Four things dying people agree are as bad as or worse than death
From an outside perspective, death may seem like the worst possible outcome for patients who are sick. Those actually suffering from terminal illnesses, however, see things a little differently.
Researchers surveyed 180 patients admitted to a Pennsylvania hospital from July 2015 to March 2016 for severe conditions ranging from malignant cancer to advanced heart failure and obstructive lung disease. They asked the patients to compare their feeling towards dying with the potential of living with various limitations
like needing a feeding tube or full-time care, living with constant confusion, or being in constant, moderate pain, to dying. The patients agreed that certain conditions would make living as bad or worse than death. The results were
published (paywall) in JAMA Internal Medicine.

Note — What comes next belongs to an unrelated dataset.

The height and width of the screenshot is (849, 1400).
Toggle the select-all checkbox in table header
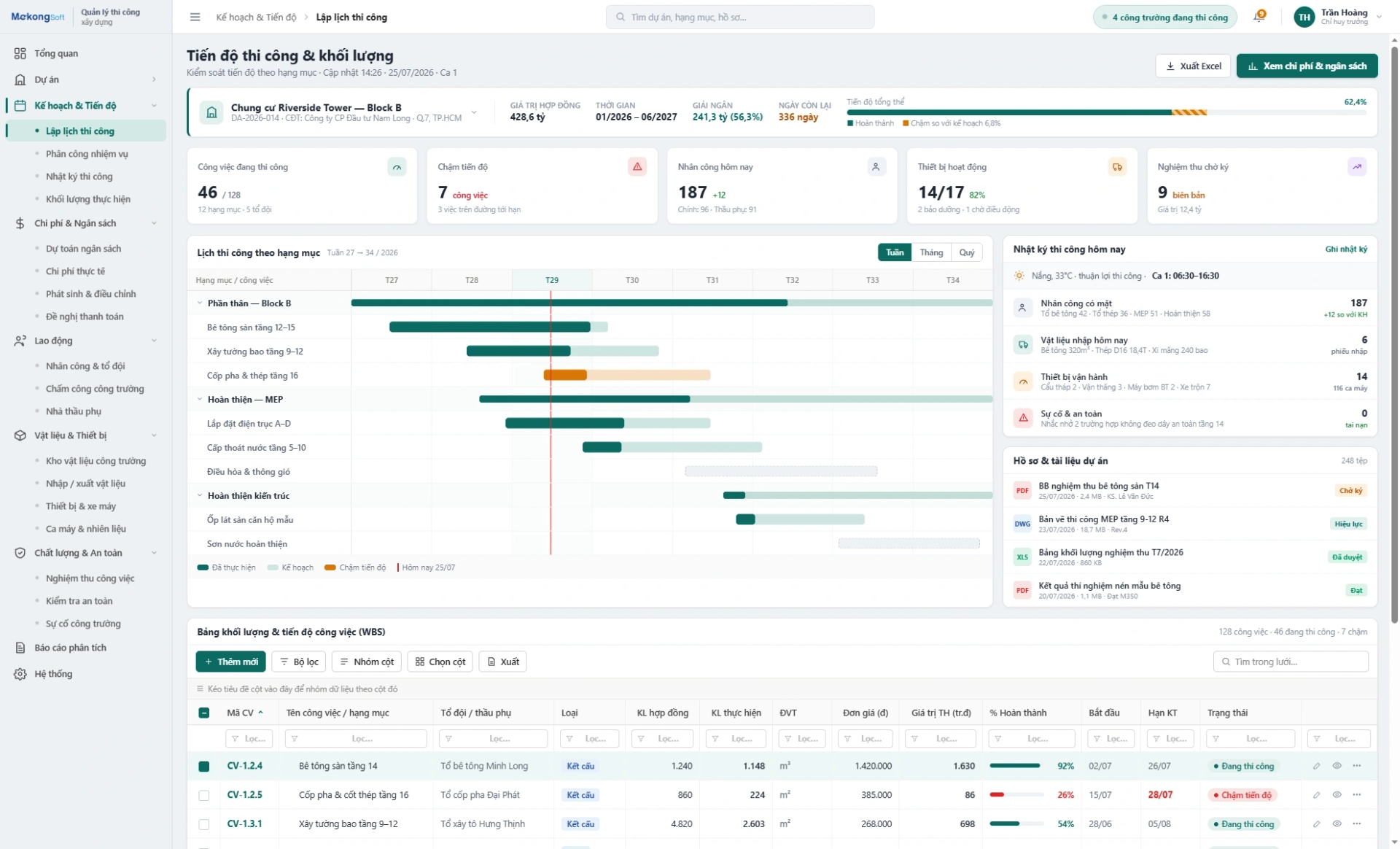coord(204,713)
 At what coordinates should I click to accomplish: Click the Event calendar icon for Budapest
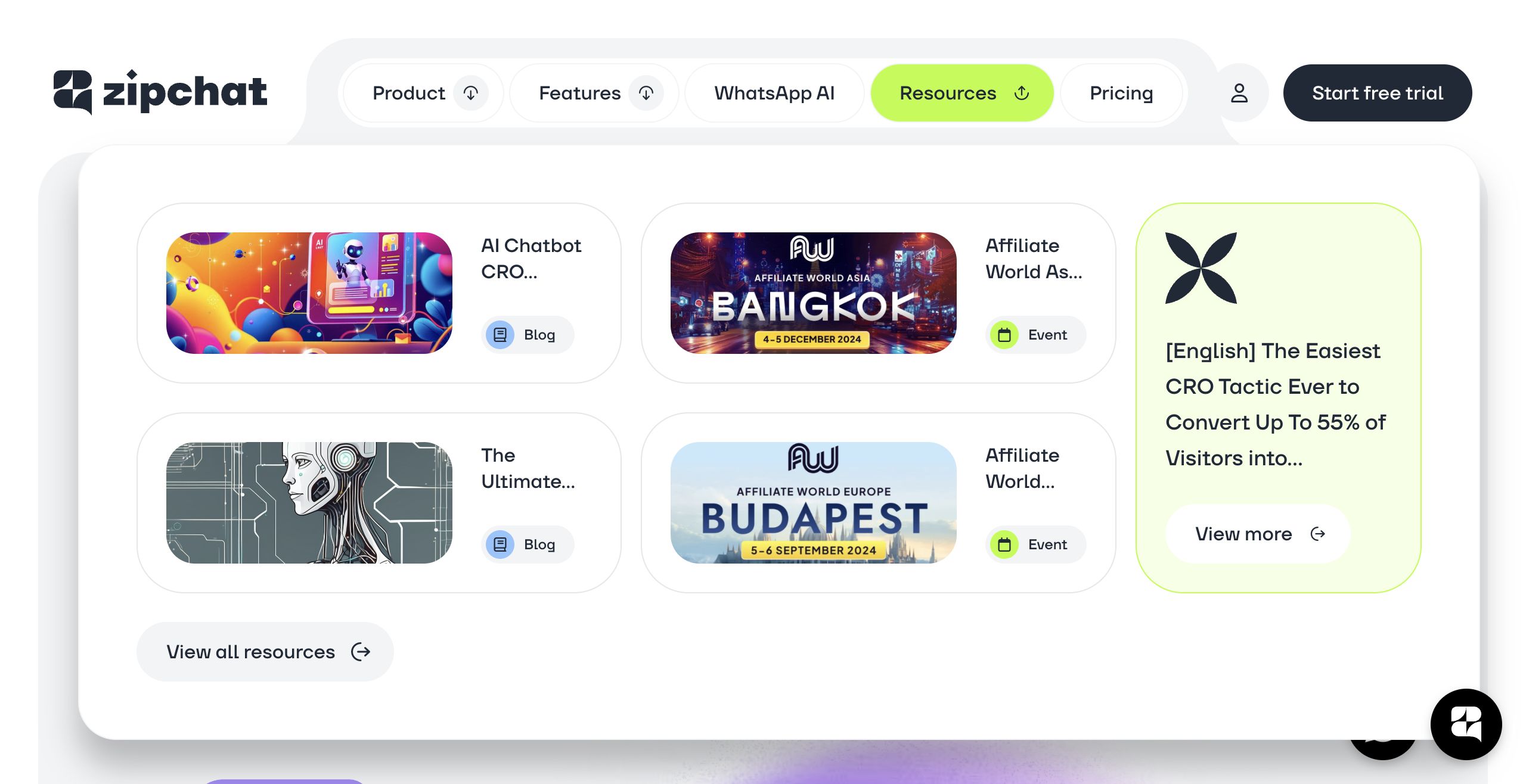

Almost 70% of the patients surveyed said that the inability to control their bladder and/or bowels or reliance on a breathing tube was a fate as bad or worse than dying; more than 55% said the same about having to rely on a feeding tube. Almost half of patients said living with constant confusion would be worse than death.
The patients surveyed had not experienced any of the limitations themselves, and the study authors write that it’s certainly possible the patients are overestimating the difficulty of living with these challenges. In addition, the number of patients surveyed was relatively small and limited to a single hospital in Pennsylvania. Nevertheless, this work suggests that health care providers should check with patients about their own priorities before treatment.
Although severely ill patients may not want to die, they also may not want to prolong their lives any more if it means living with certain limitations. “Studies of interventions in the hospital and specifically the intensive care unit…commonly ignore such preferences, assuming implicitly or explicitly that death is an outcome to be avoided no matter what the alternatives are,” the authors write.